Post by Phil Goshawke »

“I want to eliminate the need for Guardians for the Great Barrier. I want to find a way to channel and store magical energy into some sort of artifact or battery that can power the Great Barrier without cutting our life spans short, without-” He paused, hesitated, and as soon as he caught himself, he sped right back up again. “ - side effects. I went to Camford University, studied my fucking ass off, graduated summa cum laude, got accepted here, all with the hopes of doing that. And the one moment I indulged in selfish behavior, look what it got me! What I want doesn’ matter, shouldn’ matter. I’m doing it all for them.”

Mallory was silent for a long moment, lifting her chin as she studied him carefully. “...What you want is the knowledge -- and the power in that knowledge -- to make things right. I understand that... very, very well.” Phil had retreated earlier, so now the witch advanced, slipping out from behind the counter and stepping slowly towards him. “Do you know what I did last Valentine’s Day, before my friend Jewell’s iron-poisoned heart could kill her at the stroke of midnight?”

“Assuming your Jewell is the same Jewell I met at the Golden Perch Inn months later, who enchanted or ensorcelled or glamoured me or whatever it is you want to call it, I’m guessing you saved her life.” Despite his height, he seemed to shrink some as Mallory drew near. An involuntary response, or a subconscious reaction to fear of her powers? Phil made it difficult to tell -- his eyes had fallen on a case filled with stone runic necklaces.

“Yes. I performed a primordial ritual and rewrote the past of her own heart -- so that her body had never been poisoned.” She stopped there, sensing his apparent trepidation, and let her hands fall to her sides. “These problems can be fixed... not easily, never easily, but RIMT isn’t the only place that holds the knowledge and power you need.”

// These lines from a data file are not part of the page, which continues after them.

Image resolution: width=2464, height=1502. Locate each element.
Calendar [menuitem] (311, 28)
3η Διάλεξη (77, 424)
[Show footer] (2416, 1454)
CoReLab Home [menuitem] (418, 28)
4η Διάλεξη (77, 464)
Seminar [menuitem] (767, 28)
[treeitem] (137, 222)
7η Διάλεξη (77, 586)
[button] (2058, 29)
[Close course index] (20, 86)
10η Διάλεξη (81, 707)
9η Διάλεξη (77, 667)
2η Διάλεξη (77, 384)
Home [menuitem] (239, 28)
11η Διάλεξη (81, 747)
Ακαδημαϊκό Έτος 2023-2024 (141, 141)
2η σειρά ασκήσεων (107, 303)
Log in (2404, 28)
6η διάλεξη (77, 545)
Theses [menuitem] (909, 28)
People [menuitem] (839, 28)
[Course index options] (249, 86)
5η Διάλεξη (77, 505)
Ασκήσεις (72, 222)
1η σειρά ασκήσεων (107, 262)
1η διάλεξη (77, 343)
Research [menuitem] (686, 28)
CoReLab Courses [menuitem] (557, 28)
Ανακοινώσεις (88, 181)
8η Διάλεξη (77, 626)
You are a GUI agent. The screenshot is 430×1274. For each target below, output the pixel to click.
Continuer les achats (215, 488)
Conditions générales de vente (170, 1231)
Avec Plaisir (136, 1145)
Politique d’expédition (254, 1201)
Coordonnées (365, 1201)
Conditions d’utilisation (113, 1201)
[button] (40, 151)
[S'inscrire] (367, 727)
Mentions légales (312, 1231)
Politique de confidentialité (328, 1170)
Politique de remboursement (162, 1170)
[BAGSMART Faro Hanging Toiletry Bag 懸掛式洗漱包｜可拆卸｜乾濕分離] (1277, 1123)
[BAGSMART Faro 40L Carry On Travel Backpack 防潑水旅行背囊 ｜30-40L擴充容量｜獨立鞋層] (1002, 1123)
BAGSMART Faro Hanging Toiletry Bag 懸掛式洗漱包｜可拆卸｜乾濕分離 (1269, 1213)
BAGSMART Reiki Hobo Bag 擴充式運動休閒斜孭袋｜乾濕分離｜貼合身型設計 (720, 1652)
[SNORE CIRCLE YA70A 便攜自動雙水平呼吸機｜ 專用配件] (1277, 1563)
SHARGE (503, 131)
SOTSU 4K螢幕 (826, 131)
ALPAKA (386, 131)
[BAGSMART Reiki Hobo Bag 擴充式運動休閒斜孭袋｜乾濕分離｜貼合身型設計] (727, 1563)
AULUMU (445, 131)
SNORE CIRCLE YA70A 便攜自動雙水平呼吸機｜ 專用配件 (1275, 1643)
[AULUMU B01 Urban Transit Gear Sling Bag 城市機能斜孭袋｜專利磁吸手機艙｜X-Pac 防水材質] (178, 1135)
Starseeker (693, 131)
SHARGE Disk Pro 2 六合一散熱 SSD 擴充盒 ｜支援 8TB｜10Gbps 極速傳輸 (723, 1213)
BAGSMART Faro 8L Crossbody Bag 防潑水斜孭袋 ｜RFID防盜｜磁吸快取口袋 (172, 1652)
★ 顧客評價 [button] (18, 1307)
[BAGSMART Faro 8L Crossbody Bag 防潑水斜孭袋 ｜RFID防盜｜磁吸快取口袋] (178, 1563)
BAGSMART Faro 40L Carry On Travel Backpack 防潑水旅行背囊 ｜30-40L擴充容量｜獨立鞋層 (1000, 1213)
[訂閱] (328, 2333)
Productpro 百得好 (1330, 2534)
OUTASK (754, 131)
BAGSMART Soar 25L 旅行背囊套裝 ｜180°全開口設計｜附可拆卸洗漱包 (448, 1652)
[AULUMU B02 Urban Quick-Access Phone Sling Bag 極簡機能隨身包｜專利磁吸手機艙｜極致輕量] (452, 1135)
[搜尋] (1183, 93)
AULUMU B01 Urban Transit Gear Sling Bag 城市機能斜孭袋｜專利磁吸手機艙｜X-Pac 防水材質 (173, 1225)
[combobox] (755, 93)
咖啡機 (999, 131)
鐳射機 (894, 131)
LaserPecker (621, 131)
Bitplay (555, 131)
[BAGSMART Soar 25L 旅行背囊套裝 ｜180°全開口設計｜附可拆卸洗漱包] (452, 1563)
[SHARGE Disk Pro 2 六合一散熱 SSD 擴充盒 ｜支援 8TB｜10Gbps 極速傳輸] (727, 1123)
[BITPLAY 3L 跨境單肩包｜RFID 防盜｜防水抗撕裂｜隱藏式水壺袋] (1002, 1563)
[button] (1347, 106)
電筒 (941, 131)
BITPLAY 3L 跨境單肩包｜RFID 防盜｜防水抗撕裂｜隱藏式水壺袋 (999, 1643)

Phil took another step back - one that allowed him to better survey the upper stories of the Lyceum. Even with perfect eyesight, he could not have possibly read all the titles up there, but he could see the reds and blacks and browns of the spines, faded from time and usage. “You mean here.” He jerked his head up at the floors above them. “Tell me, what are your thoughts on the idea or the concept of forbidden knowledge, of books being locked away from students or professors because they’re not ready for what’s inside them?” His own frowning expression made his opinion on the matter as plain as day.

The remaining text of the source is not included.